Sur les demandes accessoires :
Partie perdante, la société Gepsa supportera la charge des dépens de première instance et d'appel.
Par ailleurs, M. [N] [L] a dû pour la présente instance exposer tant en première instance qu'en appel des frais de procédure et honoraires non compris dans les dépens qu'il serait inéquitable de laisser intégralement à sa charge.

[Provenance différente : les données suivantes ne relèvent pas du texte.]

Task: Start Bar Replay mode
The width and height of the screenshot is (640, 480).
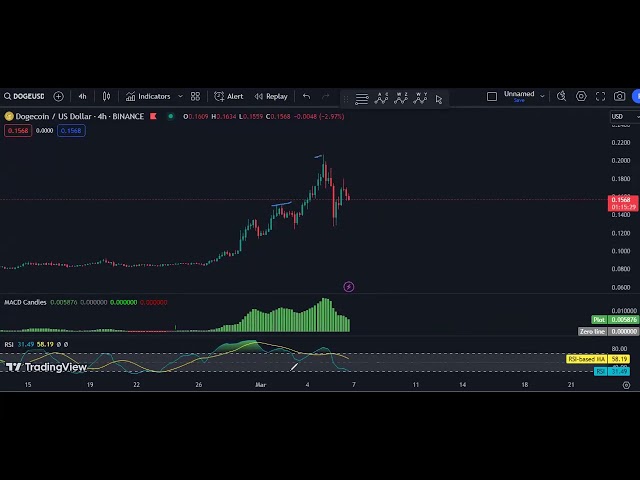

La société Gepsa sera donc condamnée à lui payer la somme de 2 500 euros au titre des honoraires et frais exposés en première instance et en appel.
PAR CES MOTIFS
La Cour, statuant publiquement, par arrêt contradictoire, après en avoir délibéré conformément à la loi,
CONFIRME le jugement déféré en ce qu'il a :
- Ordonné d'office en l'absence de l'intervention volontaire de Pole emploi, le remboursement par la Sa gepsa des indemnités de chômage perçues par M. [F] dans la limite de 6 mois ;
INFIRME le jugement en toutes ses autres dispositions et, statuant à nouveau et y ajoutant :
DIT que M. [N] [L] a été victime de discrimination en raison de son état de santé ;
CONDAMNE la société Gepsa à payer à M. [N] [L] les sommes suivantes :
- 5 000 euros à titre de dommages et intérêts pour discrimination et harcèlement moral, assortis d'intérêts légaux à compter du présent arrêt ;
- 1 500 euros à titre de dommages et intérêts pour manquement à l'obligation de sécurité, assortis d'intérêts légaux à compter du présent arrêt;
- 753,20 euros à titre de rappel de prime dite 13e mois, outre 75,32 euros au titre des congés payés afférents, assortis d'intérêts au taux légal à compter du 22 octobre 2019 ;
- 8 040,63 euros à titre d'indemnité compensatrice de préavis, assortis d'intérêts au taux légal du 22 octobre 2019 ;
- 2 103,78 euros à titre d'indemnité de licenciement, assortis d'intérêts au taux légal du 22 octobre 2019 ;
- 16 400 euros à titre de dommages et intérêts pour licenciement nul, assortis d'intérêts légaux à compter du jugement déféré jusqu'à la somme de 6 500 euros et à compter du présent arrêt pour le surplus ;
DIT que les sommes allouées supporteront, s'il y a lieu, le prélèvement des cotisations et contributions sociales ;
CONDAMNE la société Gepsa à remettre à M. [N] [L] dans les 6 semaines du prononcé du présent arrêt les documents de fin de contrat et un dernier bulletin de salaire dûment rectifiés au vu des dispositions du présent arrêt ;
CONDAMNE la société Gepsa à payer à M. [N] [L] la somme de 2 500 euros en application de l'article 700 du code de procédure civile ;
CONDAMNE la société Gepsa aux entiers dépens de première instance et d'appel ;
DÉBOUTE les parties de leurs demandes plus amples ou contraires.
Ainsi fait et prononcé lesdits jour, mois et an.